FILE PHOTO: Iranian human rights activist and the vice president of the Defenders of Human Rights Center (DHRC) Narges Mohammadi poses in this undated handout picture. Mohammadi family archive photos/Handout via REUTERS/File Photo

STOCKHOLM (Reuters) - Jailed Iranian women's rights activist Narges Mohammadi has smuggled out a letter of thanks for her Nobel Peace Prize awarded earlier this month, saying it marked a turning point in "empowering protest and social movements worldwide".

The imprisoned women's rights advocate won the 2023 peace prize on Oct. 6 in a rebuke to Tehran's theocratic leaders and boost for anti-government protesters, while also drawing the Islamic Republic's swift condemnation.

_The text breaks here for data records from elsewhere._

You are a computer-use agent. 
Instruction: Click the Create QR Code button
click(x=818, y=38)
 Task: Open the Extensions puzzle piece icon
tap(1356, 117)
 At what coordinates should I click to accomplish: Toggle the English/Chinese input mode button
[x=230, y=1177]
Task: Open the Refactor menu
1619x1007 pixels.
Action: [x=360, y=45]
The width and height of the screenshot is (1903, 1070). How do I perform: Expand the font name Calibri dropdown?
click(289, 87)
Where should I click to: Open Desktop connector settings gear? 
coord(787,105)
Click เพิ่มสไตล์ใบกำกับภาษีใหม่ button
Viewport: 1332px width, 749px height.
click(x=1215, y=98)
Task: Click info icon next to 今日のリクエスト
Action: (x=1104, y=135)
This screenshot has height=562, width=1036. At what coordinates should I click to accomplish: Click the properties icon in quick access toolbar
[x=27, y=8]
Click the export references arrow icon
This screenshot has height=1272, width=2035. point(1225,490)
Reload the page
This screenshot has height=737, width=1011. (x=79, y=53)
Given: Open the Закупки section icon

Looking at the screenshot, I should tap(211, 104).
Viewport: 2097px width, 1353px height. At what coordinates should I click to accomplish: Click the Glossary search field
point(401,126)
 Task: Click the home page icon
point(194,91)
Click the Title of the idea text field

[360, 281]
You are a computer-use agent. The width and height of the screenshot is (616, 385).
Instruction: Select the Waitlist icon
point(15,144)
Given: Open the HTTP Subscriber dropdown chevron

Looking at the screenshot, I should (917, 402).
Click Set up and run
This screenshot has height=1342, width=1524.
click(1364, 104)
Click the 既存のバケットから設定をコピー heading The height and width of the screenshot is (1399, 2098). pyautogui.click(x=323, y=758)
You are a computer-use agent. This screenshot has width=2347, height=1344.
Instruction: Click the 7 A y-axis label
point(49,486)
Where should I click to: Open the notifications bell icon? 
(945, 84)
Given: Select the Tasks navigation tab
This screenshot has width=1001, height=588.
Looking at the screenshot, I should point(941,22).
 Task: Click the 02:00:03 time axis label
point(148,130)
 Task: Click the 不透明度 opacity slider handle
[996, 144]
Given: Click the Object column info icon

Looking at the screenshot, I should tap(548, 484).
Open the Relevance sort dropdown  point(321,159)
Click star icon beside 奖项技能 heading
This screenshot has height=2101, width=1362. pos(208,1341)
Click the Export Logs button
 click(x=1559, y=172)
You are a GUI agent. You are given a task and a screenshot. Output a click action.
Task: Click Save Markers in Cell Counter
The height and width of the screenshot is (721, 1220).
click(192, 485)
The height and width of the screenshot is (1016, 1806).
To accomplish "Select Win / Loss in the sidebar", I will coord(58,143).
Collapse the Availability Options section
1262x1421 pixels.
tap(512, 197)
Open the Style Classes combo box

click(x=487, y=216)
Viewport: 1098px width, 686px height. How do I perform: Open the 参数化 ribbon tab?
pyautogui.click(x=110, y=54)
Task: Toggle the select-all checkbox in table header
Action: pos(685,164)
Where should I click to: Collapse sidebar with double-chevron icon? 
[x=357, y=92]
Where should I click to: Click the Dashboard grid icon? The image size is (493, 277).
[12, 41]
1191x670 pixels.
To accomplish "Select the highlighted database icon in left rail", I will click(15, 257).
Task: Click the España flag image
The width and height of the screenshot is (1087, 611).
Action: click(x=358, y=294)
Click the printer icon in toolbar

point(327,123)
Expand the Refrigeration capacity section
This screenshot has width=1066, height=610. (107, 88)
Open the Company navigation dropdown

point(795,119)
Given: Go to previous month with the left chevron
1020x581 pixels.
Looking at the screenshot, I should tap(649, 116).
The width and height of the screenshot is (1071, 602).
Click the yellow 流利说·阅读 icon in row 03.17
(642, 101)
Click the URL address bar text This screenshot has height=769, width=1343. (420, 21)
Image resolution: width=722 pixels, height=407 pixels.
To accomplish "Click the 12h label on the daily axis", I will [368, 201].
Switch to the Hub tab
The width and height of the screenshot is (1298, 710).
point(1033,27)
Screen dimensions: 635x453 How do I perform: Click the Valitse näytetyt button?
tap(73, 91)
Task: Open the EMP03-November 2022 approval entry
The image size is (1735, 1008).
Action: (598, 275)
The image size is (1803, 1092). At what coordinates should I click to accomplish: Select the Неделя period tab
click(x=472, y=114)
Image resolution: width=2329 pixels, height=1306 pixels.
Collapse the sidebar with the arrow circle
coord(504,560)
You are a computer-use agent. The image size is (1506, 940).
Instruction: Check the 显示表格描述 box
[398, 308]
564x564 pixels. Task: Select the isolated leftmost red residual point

Mohammadi is serving multiple sentences in Tehran's Evin Prison amounting to about 12 years imprisonment, one of the many periods she has been detained behind bars, according to the Front Line Defenders rights organisation.

Charges include spreading propaganda against the state.

In the letter smuggled out of prison and read by her daughter Kiana in a video posted on the Nobel website, Mohammadi said the news of her Nobel prize had been met with cries from her cellmates of "Woman, Life, Freedom", the slogan of the movement of which she is part.

"I am grateful to all of you and urge you to support the people of Iran until the final victory," she said in the letter read by her daughter, the first official reaction from Mohammadi to her winning the prestigious award.

"Victory is not easy, but it is certain."

Tehran, which has called the protest movement in Iran a Western-led subversion, accused the Nobel committee of meddling and politicising the issue of human rights in the wake of the decision to award Mohammadi the peace prize.

Mohammadi said she was sending greetings and gratitude to the Nobel Committee on behalf of what she said were 46 women prisoners of conscience and political prisoners held at Evin.

Arrested more than a dozen times in her life, and held three times in Evin since 2012, Mohammadi has been unable to see her husband for 15 years and her children for seven.

"The strength of this movement lies in the agency of Iranian women. We assuredly know what we want far better than what we do not want," she said in the letter, the text of which was also published on the Nobel website.

"We believe in it, commit to it, and are certain of victory!"